What is asked — Reproduce the following lines word for word.

Source data —

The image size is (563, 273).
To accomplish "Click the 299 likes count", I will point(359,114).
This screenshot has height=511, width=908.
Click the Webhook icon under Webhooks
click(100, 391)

Result —
The image size is (563, 273).
To accomplish "Click the 299 likes count", I will point(359,114).
This screenshot has height=511, width=908.
Click the Webhook icon under Webhooks
click(100, 391)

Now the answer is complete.